The sandbox enables firms to simulate high-volume, real-time environments for training and testing models, creating conditions where reproducibility, bias detection and performance under variable data can be examined before production rollout.

For QA and DevOps teams inside large banks, the combination of early-stage sandbox experimentation and supervised live testing marks a structural shift: AI must now demonstrate robustness under scrutiny, not just promise value in internal demos.

Operational resilience

NatWest’s technology agenda extends beyond core banking into embedded finance and generative AI initiatives.

Reporting has highlighted how the bank’s Boxed technology team is driving business on the embedded finance wave, while partnerships to build generative AI capability signal further automation across customer and internal functions.

In a separate interview with the website CW, NatWest’s retail digital leadership described a transformation programme that places data and digital experience at the centre of customer strategy, reinforcing the need for disciplined release management and controlled experimentation as AI features are introduced.

For QA teams, that translates into testing not only models but end-to-end customer journeys, API integrations and third-party dependencies. As the FCA stresses, the “AI system” includes deployment context, governance and input-output controls, not just code.

The regulator’s stance reflects a broader shift in supervisory thinking. Whether through AI Live Testing or the Supercharged Sandbox, the FCA is signalling that observable behaviour in live or simulated environments matters more than theoretical validation.

“Collaboration and communication is at the heart of what we are doing,” Towers said.

“AI is fundamentally reshaping the financial sector by automating processes, enhancing data analysis, and improving decision-making, which leads to greater efficiency, accuracy, and risk management across a wide range of financial activities,” said Dr Jochen Papenbrock, EMEA head of financial technology at NVIDIA.

“The FCA’s Supercharged Sandbox provides firms with a secure environment to explore AI innovations using NVIDIA’s full stack accelerated computing platform, supporting industry-wide growth and efficiency.”


“We quietly transform the bank from the inside out as we move away from legacy platforms.”

Scott Marcar

For NatWest, whose CIO has anchored the bank’s strategy in trust and technology, the implication is clear. AI ambition must be matched by measurable assurance.

In practice, that means QA and software testing teams become central actors in the bank’s AI strategy.
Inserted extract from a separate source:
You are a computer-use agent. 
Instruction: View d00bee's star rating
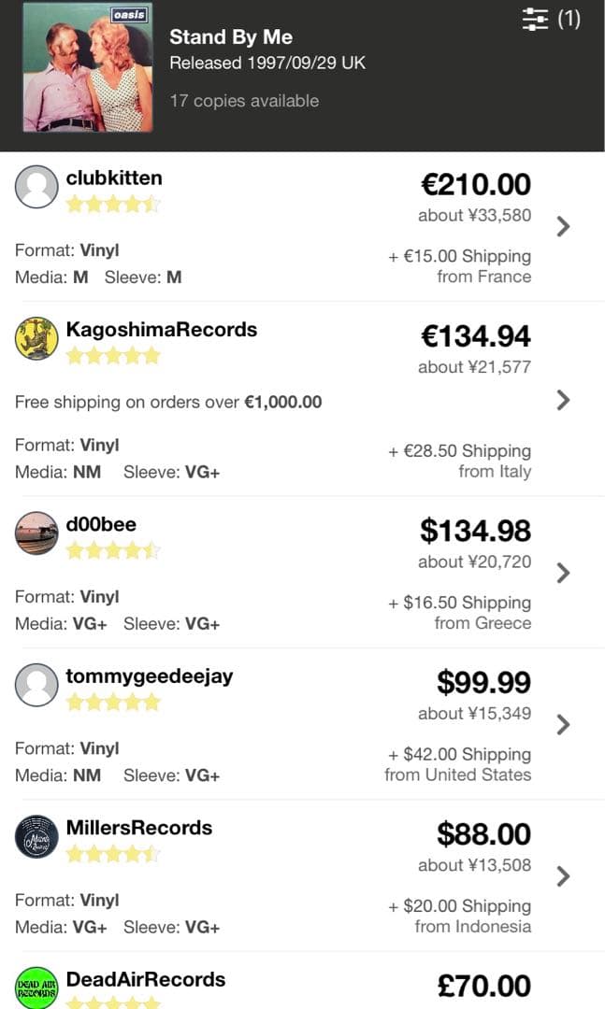coord(113,550)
They are the ones expected to generate the artefacts regulators can interrogate, to validate performance under stress, to document governance decisions and to evidence that AI systems are “safe, governed and ready for real customers”.

As AI shifts from innovation layer to operational backbone, NatWest’s strategy, and the FCA’s testing frameworks around it, point toward a future where AI testing sits alongside resilience testing and cyber assurance as a core discipline of modern banking.
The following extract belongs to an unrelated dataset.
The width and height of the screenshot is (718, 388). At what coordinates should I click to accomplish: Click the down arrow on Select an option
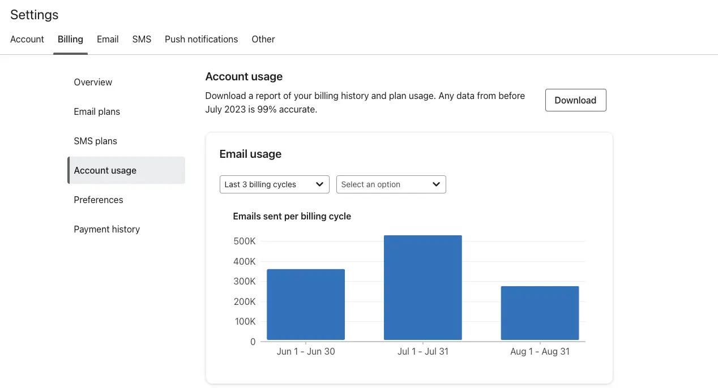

Marcar said in agreement that “as we look beyond 2026, we see a future where digital and physical banking experiences blend seamlessly, enabled by a complete customer memory as we accelerate the pace of innovation and show up in the right places.”

He foressees “a future where the expertise of our colleagues is augmented by the intelligence and ease of modern technology … shaping the future responsibly through technology, data and AI.”